Александр Дюма, Роман о Виолетте - 2. Часть 37
Мадам Паризо покраснела, ноздри её стали раздуваться, она стала похожа на быка, который вот-вот ринется на тореадора, чтобы поднять его на рога. Но меня это не смутило. Я посмотрел в лицо Виолетте.
– Дуду, я беременна – сказала Виолетта. – Ты будешь отцом нашего общего ребёнка. Не знаю, есть ли у тебя уже дети, и сколько их. Я ведь даже не спрашивала, женат ли ты. Но я рожу этого ребёнка, выращу его сама и воспитаю, как требуется! Прости, что предприняла этот маленький розыгрыш для того, чтобы обеспечить его будущее. Мама, верни писателю его часы. Мой отец завтра же занесёт вам полученные от вас деньги, а также расписку на остальную сумму. Можете не беспокоиться насчёт этого ребёнка, он будет счастлив, намного счастливее меня! Надеюсь, это будет девочка, потому что мужчины так грубы!
На несколько минут я лишился дара речи. Меня поразила эта новость, и я как-то сразу ощутил, что она говорит правду. К тому же она в конце своих слов произнесла ту фразу, которую Королева Анна Австрийская сказала в отношении двух мужчин, с которыми она в ту пору имела дело – в отношении Короля Людовика XIII и в отношении герцога Бекингема. Все трое были героями моей трилогии о мушкетёрах, Виолетта не могла не знать этого!
– Значит, я груб, как Бекингем и бесчувственен как Людовик XIII? – спросил я в раздражении. – Погоди-ка… Ты сказала, что ты беременна? Откуда ты знаешь?
– Не по собственному опыту, разумеется, но по признакам, которые несомненны, если верить книгам, – ответила Виолетта.
– Господин Дюма, – обратилась ко мне мадам Паризо. – В отношении ваших обвинений я дам вам свой ответ в своё время, а пока позвольте нам с дочкой посекретничать о той новости, которую мы только что услышали. Оставьте нас на несколько минут.
– Как отец будущего ребёнка, я полагаю, что я имею приоритетное право посекретничать с его будущей матерью непосредственно после этого известия, но, впрочем, я уступаю вашей настойчивости, – ответил я. – После того, как закончите вашу беседу, я тоже хочу кое о чём посекретничать с мадемуазель Паризо.
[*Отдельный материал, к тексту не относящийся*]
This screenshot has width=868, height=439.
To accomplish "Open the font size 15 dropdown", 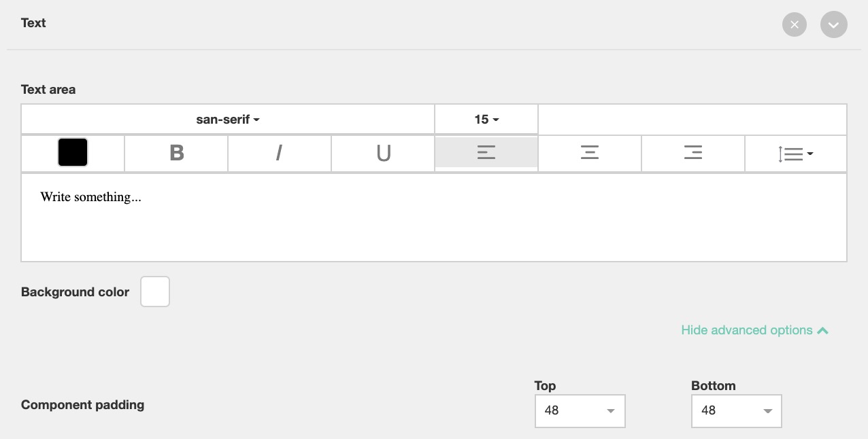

Я расплатился по счёту и оставил дам, как они этого желали. Надо ли говорить, что мадам Паризо и не подумала возвращать мне часы? Да, впрочем, я уже к этому и не стремился. Мои мысли были посвящены совсем другим проблемам!
Если бы я курил или употреблял алкоголь, я, наверное, успокоился бы с помощью одного из этих средств, или даже с помощью обоих. Обычно, поднять настроение мне помогает хороший десерт, но, во-первых, я уже покончил с ним, а второй десерт – это слишком даже для такого гурмана, как я, во-вторых, мой кошелёк не располагал к таким излишествам, и, в-третьих, я просто не способен был бы поглощать сладкое, когда внутри меня всё так кипело!
Я был, несомненно, прав: Виолетта и её сообщники попросту обманывали меня, чтобы как можно эффективнее вытянуть из меня всё, что возможно. Но я понимал, что права была и Виолетта! Она не ощущала достаточной уверенности во мне и поэтому затеяла всё это лишь для того, чтобы запастись небольшим капиталом для будущего ребёнка. Моего ребёнка!
Я не был настолько сентиментален, чтобы сходить с ума от мысли о том, что я стану отцом ещё одного ребёнка. Если разобраться, я к тому времени уже не мог бы точно сказать, отцом скольких именно детей я уже был. И я не намерен был ограничивать себя в этом. Тем детям, о которых я знал, я помогал, как мог. Но я не считал себя связанным какими-либо обязательствами. Тем более, что большинство матерей моих потомков были прекрасно устроены, так как их мужья искренне считали этих детей своими. Я даже слышал, что одна из таких дам сказала другой своей даме из того же сообщества, что в последние пять лет солнце над Парижем весьма способствует загару младенцев, так что они получают его ещё будучи в материнской утробе. Эта шутка о том, что некоторые новорожденные парижане в последнее время смуглостью своей кожи намного превосходят своих родителей, разошлась по салонам. К счастью, она передавалась только женщинами из уст в уста, мужчины, получившие от меня подарок в виде неожиданного прибавления их семейств, по-видимому, не слишком беспокоились об этом. К счастью для меня и для моих подруг мы живём в такое время, когда женатые мужчины настолько увлечены чужими жёнами и настолько пренебрегают собственными, что даже не удосуживаются взглянуть на своих новорожденных отпрысков, предоставляя дело взращивания младенцев своим жёнам и кормилицам, нянькам и воспитателям всех сортов.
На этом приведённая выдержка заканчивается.